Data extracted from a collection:
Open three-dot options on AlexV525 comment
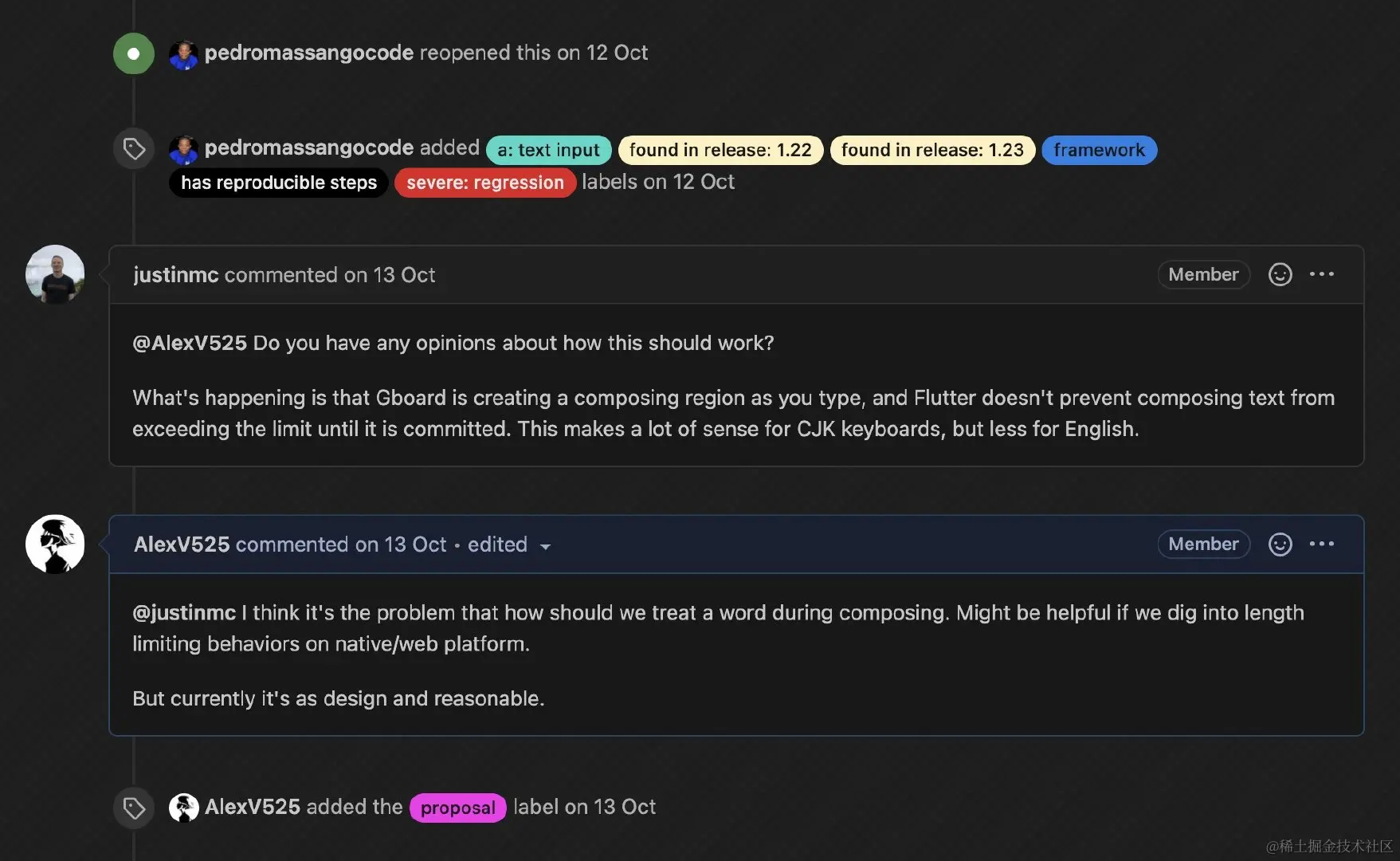[1321, 544]
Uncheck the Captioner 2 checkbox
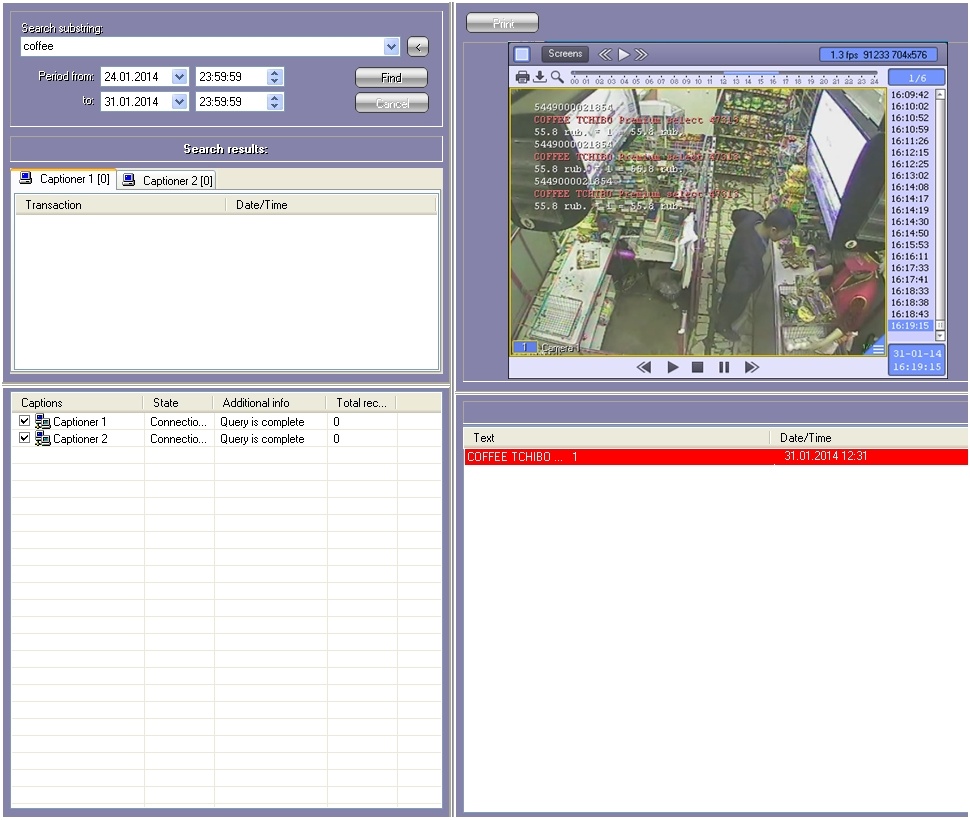The width and height of the screenshot is (970, 820). point(25,439)
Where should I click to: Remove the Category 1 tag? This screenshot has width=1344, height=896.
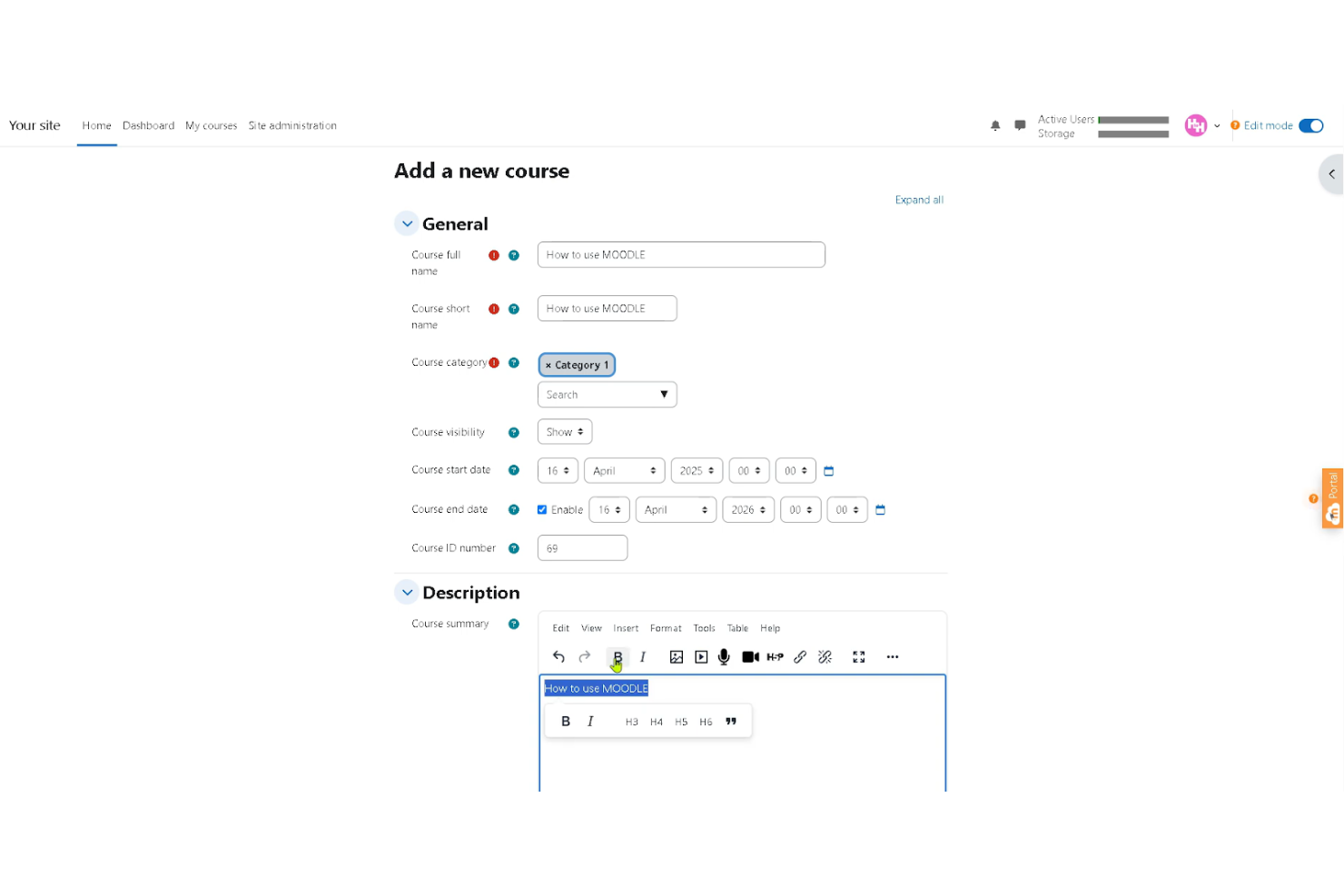click(548, 365)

PROBLEM DETAILS »
Every record above should be transcribed exactly; the pictures stay out of the copy.

EXERCISE RESPONSE »
Open three-dot options on AlexV525 comment
[1321, 544]
Uncheck the Captioner 2 checkbox
The width and height of the screenshot is (970, 820). point(25,439)
Where should I click to: Remove the Category 1 tag? This screenshot has width=1344, height=896.
click(548, 365)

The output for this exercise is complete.